I was hoping to hear from people as to whether this plan is generally accepted or if these were fluke situations. Also, would like to know if people have had a negative result from attempting this. Are the COs receptive to doing this sort of thing? My guess is that this would mostly pertain to people that have lodged in the US for offshore, but any advice is most welcome. Thanks for the help!


----------



## SarahM (Feb 8, 2011)

Hi,

Until someone shares their experience (many have done this successfully, it's not just a fluke), check out this sticky for information about the technicalities:
http://www.australiaforum.com/visas...re-offshore-partner-visas-visiting-visas.html

I haven't heard of many times when the tourist visa was refused, but it could happen. Then again you won't really be putting your partner visa application at risk if a tourist visa is refused.


----------



## Turboadam (Apr 19, 2011)

Yep, my wife (Thai) here on 6 month TV while waiting for 309 Partner visa.
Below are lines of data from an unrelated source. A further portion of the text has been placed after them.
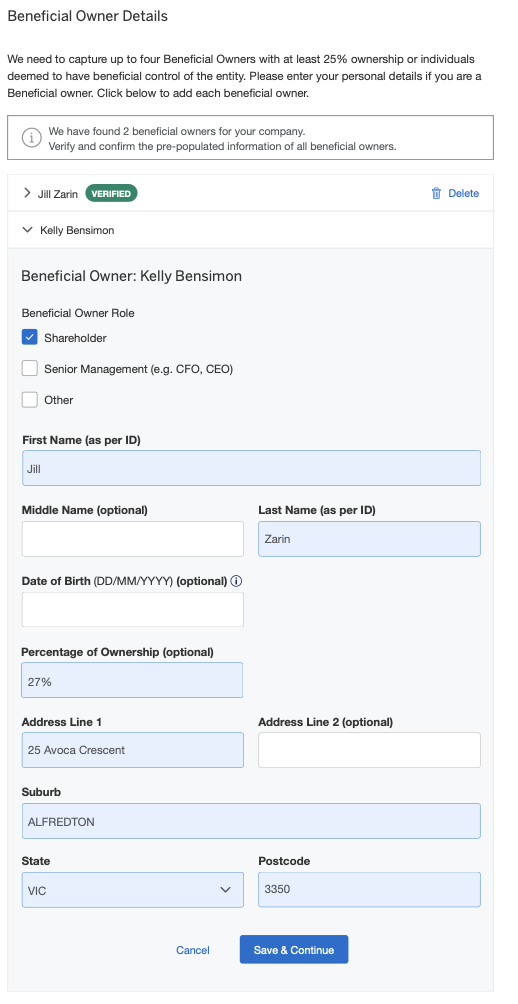518x1004 pixels.
Task: Focus the First Name field containing Jill
Action: 251,468
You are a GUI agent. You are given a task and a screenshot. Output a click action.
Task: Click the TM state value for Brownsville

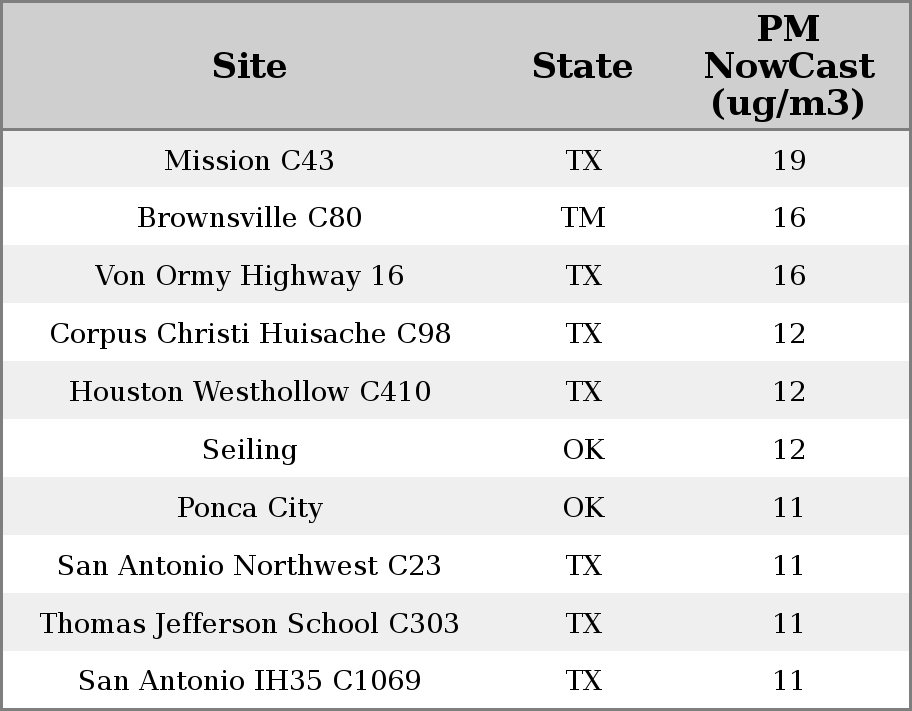(583, 218)
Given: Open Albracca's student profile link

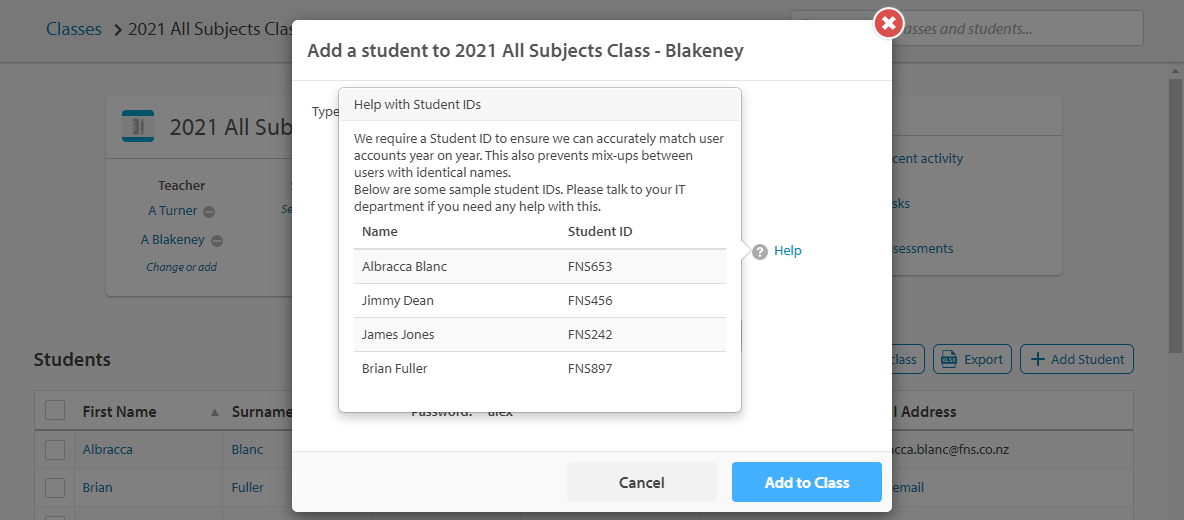Looking at the screenshot, I should click(108, 450).
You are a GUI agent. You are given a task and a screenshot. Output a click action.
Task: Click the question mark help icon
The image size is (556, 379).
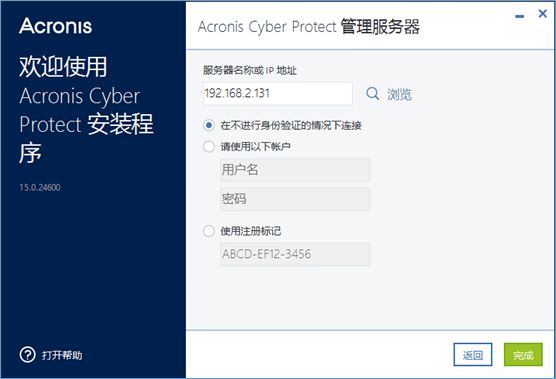click(27, 355)
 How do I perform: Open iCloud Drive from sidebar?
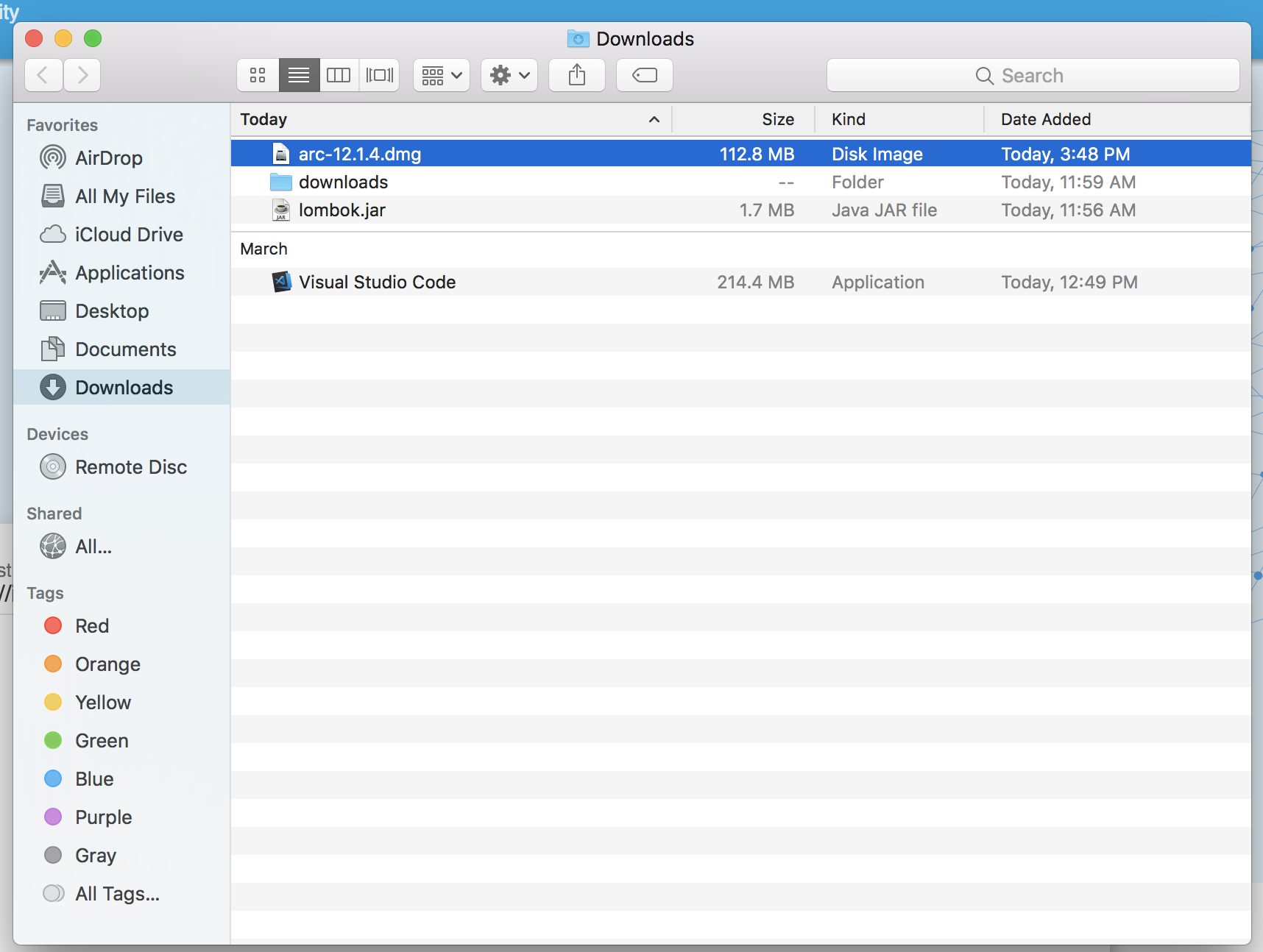[128, 235]
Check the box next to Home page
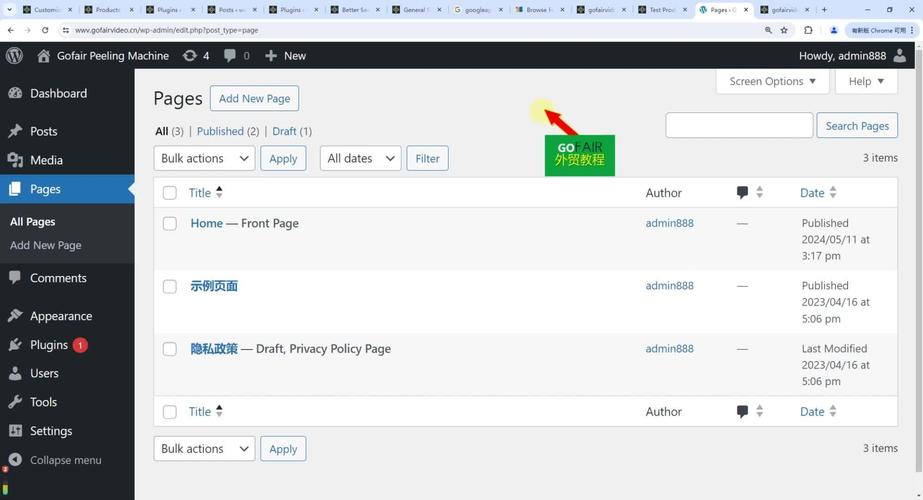Image resolution: width=923 pixels, height=500 pixels. coord(170,224)
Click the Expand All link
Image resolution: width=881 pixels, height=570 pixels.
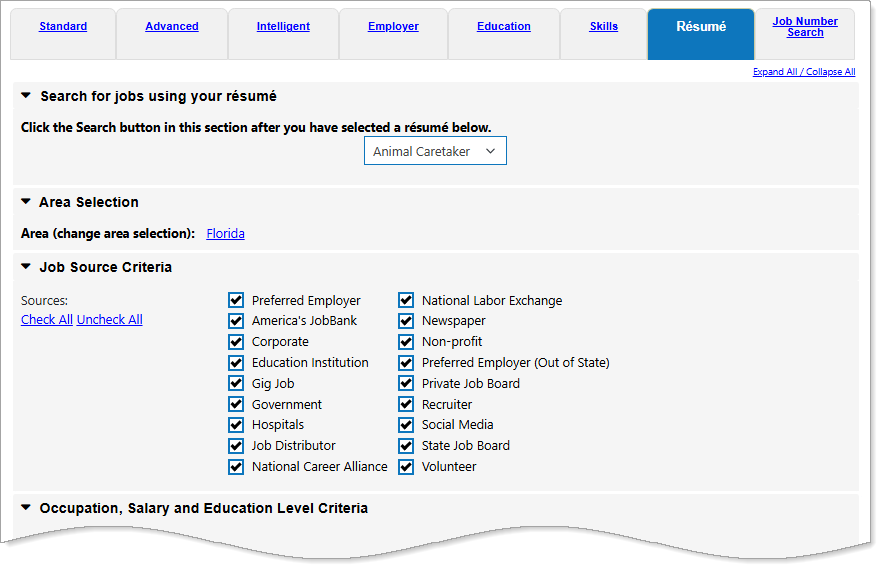click(x=776, y=72)
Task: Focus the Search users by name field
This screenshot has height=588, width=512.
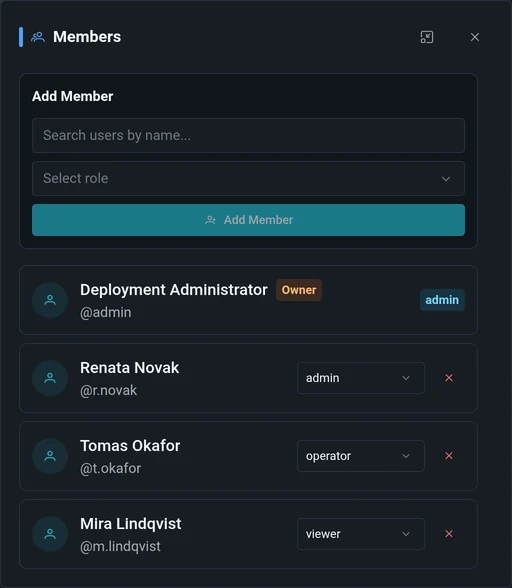Action: 248,135
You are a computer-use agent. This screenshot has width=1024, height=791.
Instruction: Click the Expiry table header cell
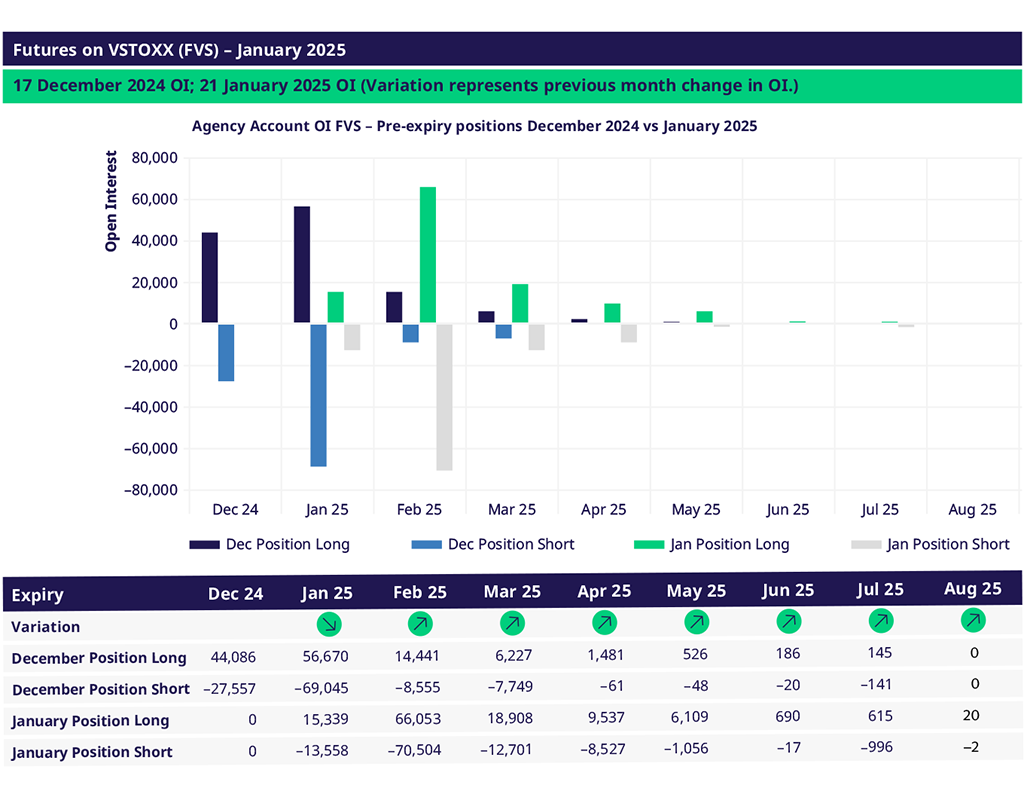[x=38, y=595]

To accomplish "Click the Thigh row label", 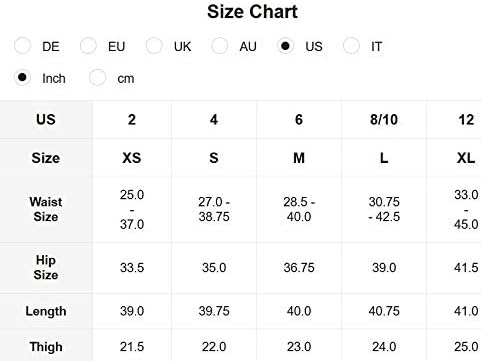I will (46, 347).
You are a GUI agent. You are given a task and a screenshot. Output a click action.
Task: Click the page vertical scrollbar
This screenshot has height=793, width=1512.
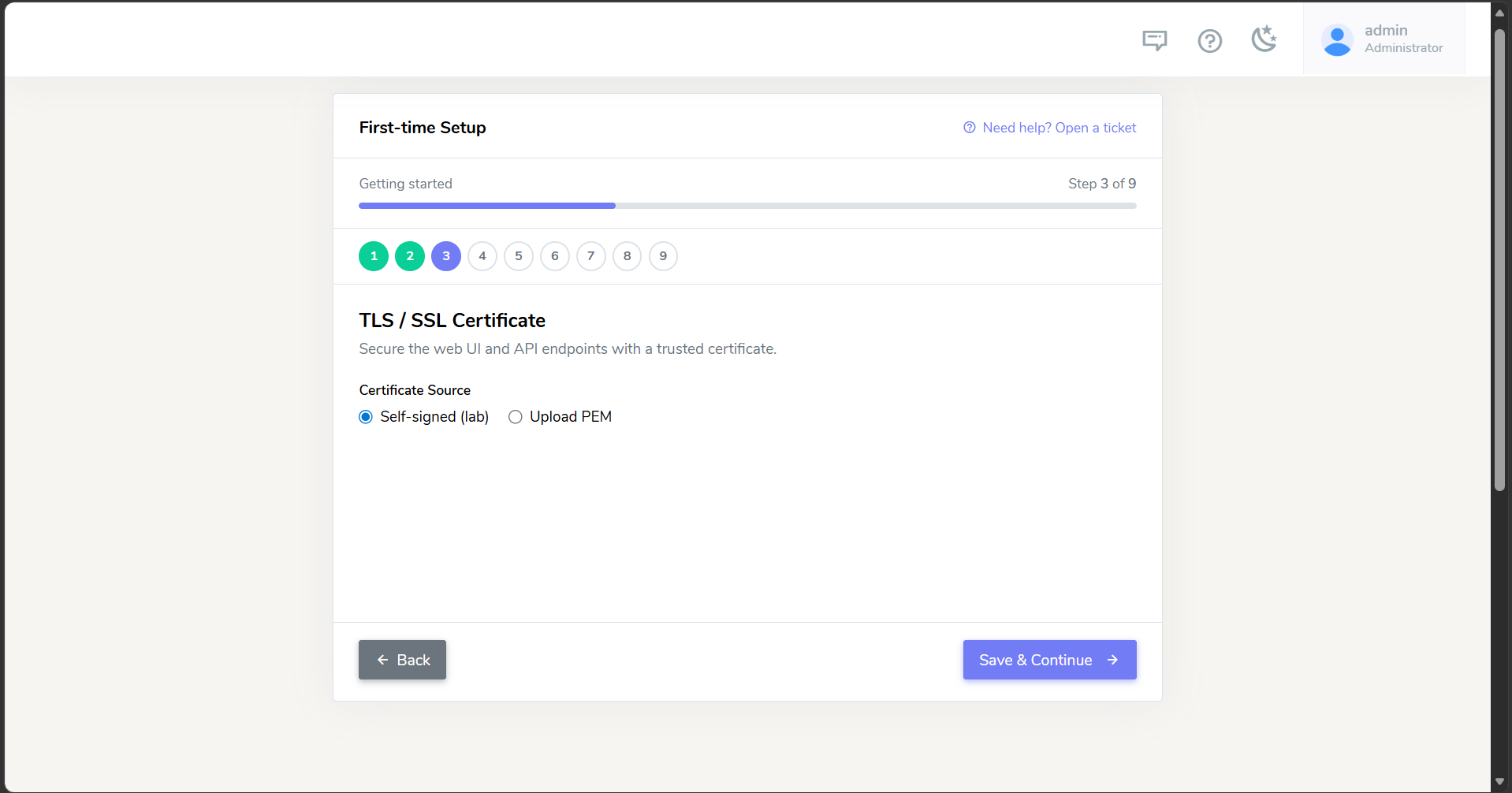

You won't have 1/2 the hurdles to jump thru as we did being from a high risk country.

just do it, there is no drama, your CO won't care, just tell them where and when.

Many people are so worried about doing this, but it is really no issue at all.

NOTE: if you are from a high risk country ie. not electronic visa lodgement, you must satisfy all the criteria for the 676 TV - reason to return home, sufficient funds for duration of stay, a letter of invitation is helpfull etc etc

Bangkok actually have policy on this very subject now - being 3 months T.V max, during processing of partner visa.


----------



## lcwalk (Oct 5, 2011)

It sounds like there is minimal risk as long as you do the right thing and notify your CO. We can't go until February anyway, so hopefully I will have my partner visa and won't need to worry about it. Thanks for the advice.


----------



## Russ (Jun 7, 2011)

My fiancee (Canadian) called the Ottowa HC today and they said you are allowed to travel to spend time with your partner during the process, however they ask that you DO NOT spend the entire time over there.

Ie, if the application takes 6 months, you can probably safely spend 3 months or so overseas while it's being processed.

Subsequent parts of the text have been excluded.